Arkle has seen off Desert Orchid and Red Rum to top a poll of the all-time favourite racehorses in Britain and Ireland.
The legendary Irish steeplechaser, winner of the Cheltenham Gold Cup three years running, came out top in a vote conducted by the Racing Post newspaper.
With dual Gold Cup winner Best Mate looking to emulate him with a third success in March, we look at what made Arkle so popular.
One word of two syllables and just five letters, the name Arkle has come to represent the pinnacle of achievement in jump racing.
It is 40 years since Arkle won the first of his three consecutive Cheltenham Gold Cups but his achievements have stood the test of time.
Born: 19 April, 1957
Died: 31 May, 1970
Owner: Anne, Duchess of Westminster
Trainer: Tom Dreaper
Main jockey: Pat Taafe
Prize money won: £95,198
As well as his Cheltenham treble, he also won the King George VI Chase, the Irish Grand National and two Hennessy Gold Cups.
Such was his class that when running in handicaps, he was forced to give away huge amounts of weight - yet still managed to come home in front.
In his 34 races under rules, he carried at least 12 stone in 23 of them but finished with a career total of 27 victories.
In many races, he would be allotted two or three stone more than his rivals, even though they were top-class horses in their own right.
In the 1964 Irish National, the handicappers were forced to draw up two sets of weights - one for if Arkle ran, one if he did not.
Arkle had to shoulder at least two stone more than all his rivals. He still won.
The horse's phenomenal success came in a career cut short in its prime at the age of nine when he fractured a pedal bone in the King George VI Chase at Kempton.

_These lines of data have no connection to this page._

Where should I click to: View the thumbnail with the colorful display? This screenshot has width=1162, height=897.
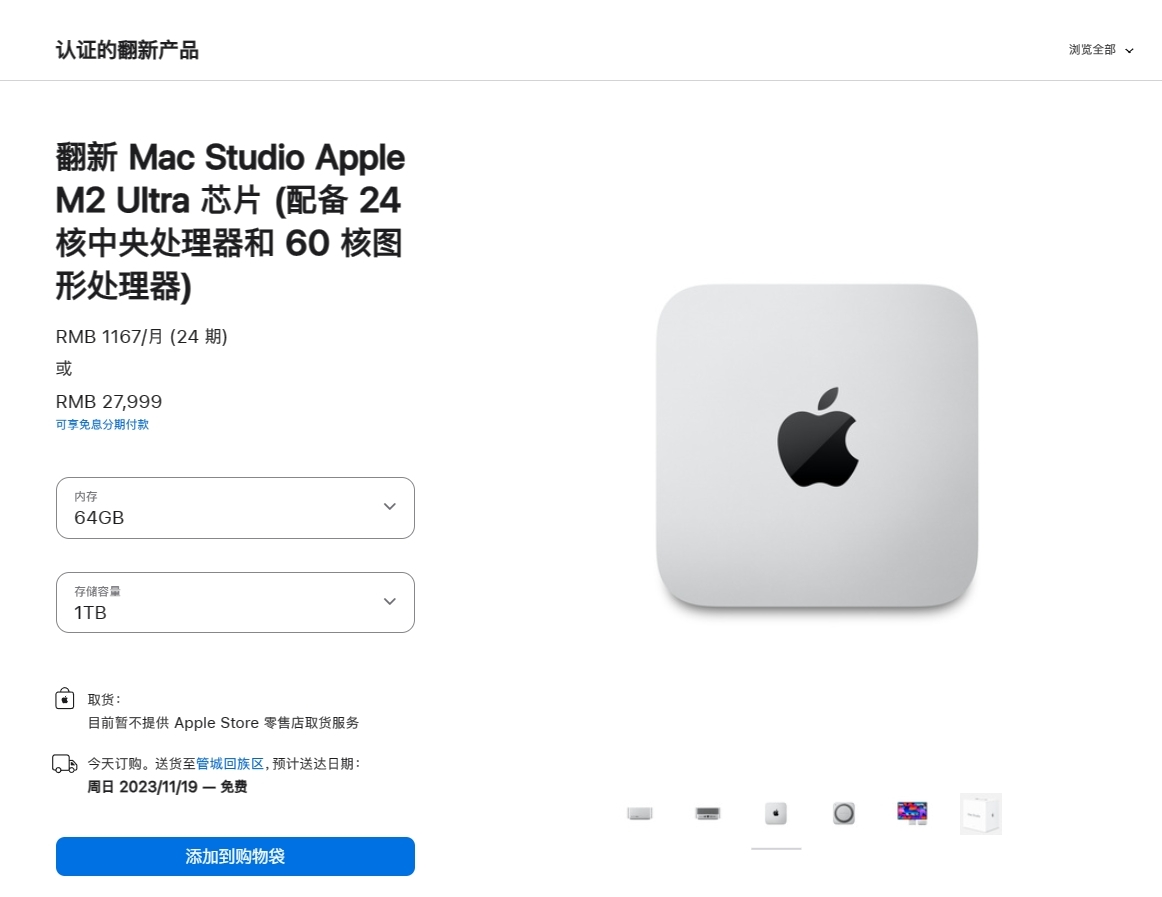(x=912, y=813)
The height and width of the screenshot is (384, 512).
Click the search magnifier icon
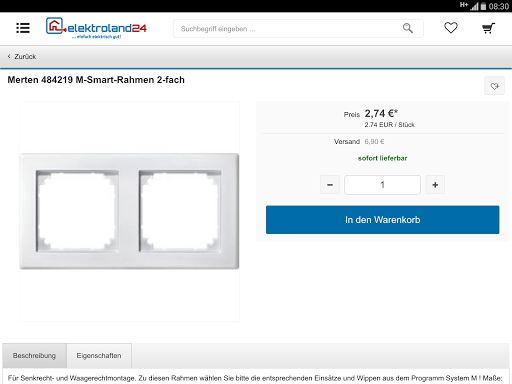click(408, 28)
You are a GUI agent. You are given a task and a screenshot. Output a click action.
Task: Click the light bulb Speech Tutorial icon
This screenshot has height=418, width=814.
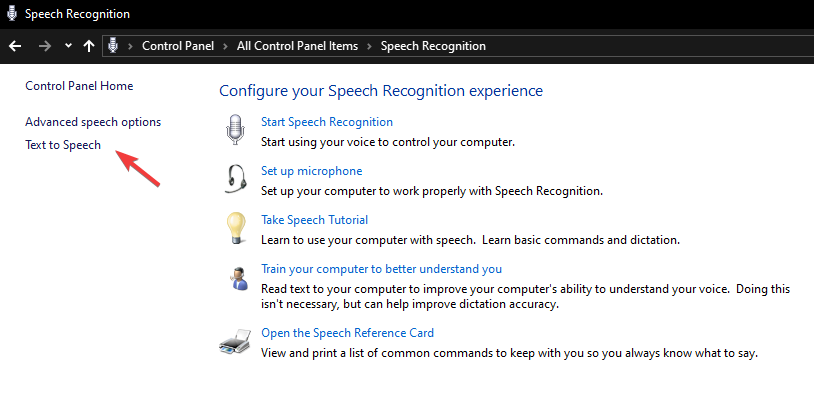[236, 228]
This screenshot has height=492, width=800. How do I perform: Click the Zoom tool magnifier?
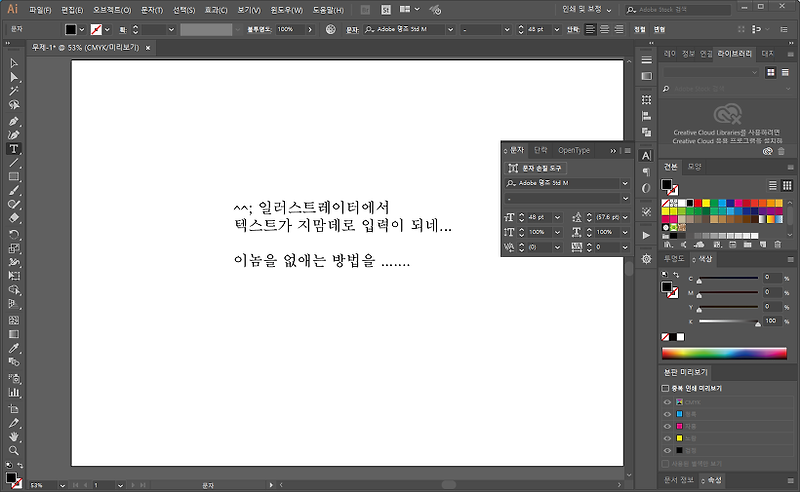pos(14,451)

Despite probably incurring the injury early in the race, he battled on and was beaten into second by just half a length.
Cheltenham is where true National Hunt champions prove themselves, and Arkle was no exception, fittingly making his (winning) chasing debut there in November 1963.
He was back for the Festival the following March where he won what is today known as the Royal & SunAlliance Novices' Chase.
The Gold Cup itself was that year won by Mill House and the subsequent rivalry between him and Arkle, billed as a clash between England and Ireland, became one of the most famous of all-time.
When the pair first met in the Hennessy the following season, Mill House prevailed but Arkle had his revenge in the 1964 Gold Cup.
His success the following two years saw him established as a legend at the course, where he is one of just three horses to be honoured with a special statue.
And it made him a star not just in the racing world, where he was known simply as "Himself", but beyond.
ARKLE: A RACING LEGEND
Arkle was named after a mountain in Scotland
In his final 12 races, Arkle carried top weight of at least 12 stone - but still won nine of them
Arkle's main daily feed was made up of oats, mashed together with six eggs and two bottles of Guinness
Reports of his races often featured on the nightly news in Ireland while updates on his condition after his career-ending injury at Kempton were carried on the front pages in England.
Attendances swelled at meetings where he was running while he received fan mail by the sackful - some of it addressed simply to "Arkle, Ireland" or when he was recuperating after his injury in England, "The Champion, Kempton".
Arkle ran his last race in 1966 - it was hoped he would recover enough to race again but he was officially retired in 1968.
He spent his retirement years at the Irish home of his owner, Anne, Duchess of Westminster, but advancing arthritis led to him being put down in 1970.
Arkle remains the last horse to have won three consecutive Gold Cups.
And he still holds the course record at Sandown, where in the 1965 Gallagher Gold Cup under a weight of 12st 7lb, he somehow slashed 17 seconds (roughly the equivalent of 65 lengths) off the old mark.
His grave is marked simply "Arkle". For the greatest ever steeplechaser, no further words were necessary.